One big reason investors scrambled to sell: Fear over a wave of populism that swept a Republican to an upset victory in the Massachusetts Senate race on Tuesday. When Obama responded on Thursday with a broadside against big banks, the market plunged. On Friday, investors feared mounting opposition in the Senate could derail Federal Reserve Chairman Ben Bernanke's reappointment. Disappointing corporate earnings and concern that China will slow its economy added to the jitters.
The question now: If the bad news continues, will Obama, who is trying to win votes in the fall elections with his populist attacks, end up losing them instead? Put another way, can Obama win over Main Street by vilifying Wall Street if people fear opening their 401(k) statements again?
Last Tuesday after the Martin Luther King Jr. holiday, the indexes hit 18-month highs in anticipation of Republican Scott Brown's likely victory in the race to replace the late Sen. Edward Kennedy's seat in Massachusetts. Health insurance and pharmaceutical companies led the gains because a Brown victory endangers the massive health care bill favored by Obama and the Democratic majorities in Congress.
But stocks began falling fast on Wednesday when China announced plans to slow its economy. They fell again the next day after Obama's speech calling for limits on the size of banks and their risk taking.
The coup de grace for the market came Friday. In a nod to voter anger at Wall Street, a few Democrats said they wouldn't vote to reappoint Bernanke, whose term ends Jan. 31. But many investors have faith that Bernanke has the tools, the know-how and the political backbone to reel in the unprecedented amount of money pumped into the economy during the financial crisis and avoid a crushing round of inflation.

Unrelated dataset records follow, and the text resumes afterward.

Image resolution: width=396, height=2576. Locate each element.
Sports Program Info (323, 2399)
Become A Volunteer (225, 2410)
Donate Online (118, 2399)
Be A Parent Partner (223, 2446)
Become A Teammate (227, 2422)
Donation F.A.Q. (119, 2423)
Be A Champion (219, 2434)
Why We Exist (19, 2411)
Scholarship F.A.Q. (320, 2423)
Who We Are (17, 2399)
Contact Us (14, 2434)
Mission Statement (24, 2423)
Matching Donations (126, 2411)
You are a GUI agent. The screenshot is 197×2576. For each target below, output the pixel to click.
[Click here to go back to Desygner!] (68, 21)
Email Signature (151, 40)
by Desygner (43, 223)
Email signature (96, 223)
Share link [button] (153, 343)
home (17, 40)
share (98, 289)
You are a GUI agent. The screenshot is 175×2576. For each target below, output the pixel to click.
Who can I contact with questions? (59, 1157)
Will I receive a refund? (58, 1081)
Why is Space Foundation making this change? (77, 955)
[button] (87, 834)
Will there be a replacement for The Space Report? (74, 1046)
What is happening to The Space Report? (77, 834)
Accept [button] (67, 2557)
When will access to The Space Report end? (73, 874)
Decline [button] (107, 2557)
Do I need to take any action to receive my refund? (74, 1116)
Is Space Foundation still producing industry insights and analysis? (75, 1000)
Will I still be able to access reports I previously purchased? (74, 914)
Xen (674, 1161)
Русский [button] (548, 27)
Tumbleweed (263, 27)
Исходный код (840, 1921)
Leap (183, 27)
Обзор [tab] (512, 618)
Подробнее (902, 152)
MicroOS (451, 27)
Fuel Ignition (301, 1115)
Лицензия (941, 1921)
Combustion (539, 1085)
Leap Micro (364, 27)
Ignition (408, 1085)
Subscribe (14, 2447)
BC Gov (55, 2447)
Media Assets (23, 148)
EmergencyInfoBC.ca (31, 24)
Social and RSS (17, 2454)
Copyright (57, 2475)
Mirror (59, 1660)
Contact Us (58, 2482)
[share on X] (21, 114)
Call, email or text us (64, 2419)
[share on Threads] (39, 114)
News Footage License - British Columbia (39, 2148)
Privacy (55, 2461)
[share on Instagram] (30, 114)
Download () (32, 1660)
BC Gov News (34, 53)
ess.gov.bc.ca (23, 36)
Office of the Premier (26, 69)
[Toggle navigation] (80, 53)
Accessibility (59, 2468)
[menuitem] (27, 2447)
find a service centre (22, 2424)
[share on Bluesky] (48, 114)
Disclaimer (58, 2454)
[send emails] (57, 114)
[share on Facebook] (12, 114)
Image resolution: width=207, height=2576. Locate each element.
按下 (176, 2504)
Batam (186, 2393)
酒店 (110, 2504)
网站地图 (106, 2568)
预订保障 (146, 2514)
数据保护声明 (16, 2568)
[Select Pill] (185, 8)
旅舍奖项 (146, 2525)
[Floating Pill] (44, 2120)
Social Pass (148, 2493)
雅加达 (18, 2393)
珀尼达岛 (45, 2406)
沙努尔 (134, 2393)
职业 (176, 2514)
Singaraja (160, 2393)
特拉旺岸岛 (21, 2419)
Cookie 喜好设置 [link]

How Condon and Paradis can alternatively blame Brown for both the market's Tuesday rise and its fall during the remainder of the week (strongly implied in the fourth excerpted paragraph) is quite a mystery.
How the pair can call both the Brown campaign's positions (which included a ringing denunciation of the "Bank Responsibility Fee" the president proposed the previous week) and Obama's attacks on the banks "populist" at the same time. My suggestion: Brown reflects a genuine form of populism that wants the states and the people to have more control over their lives, and the federal government to have less, while Obama's "we want our money back" rhetoric and his desired limits on what banks can do and how big they can be -- limits that can't be imposed on the rest of the world and would likely make U.S. banks less competitive in the world marketplace -- is sheer demonization and demagoguery that has nothing to do with genuine populism.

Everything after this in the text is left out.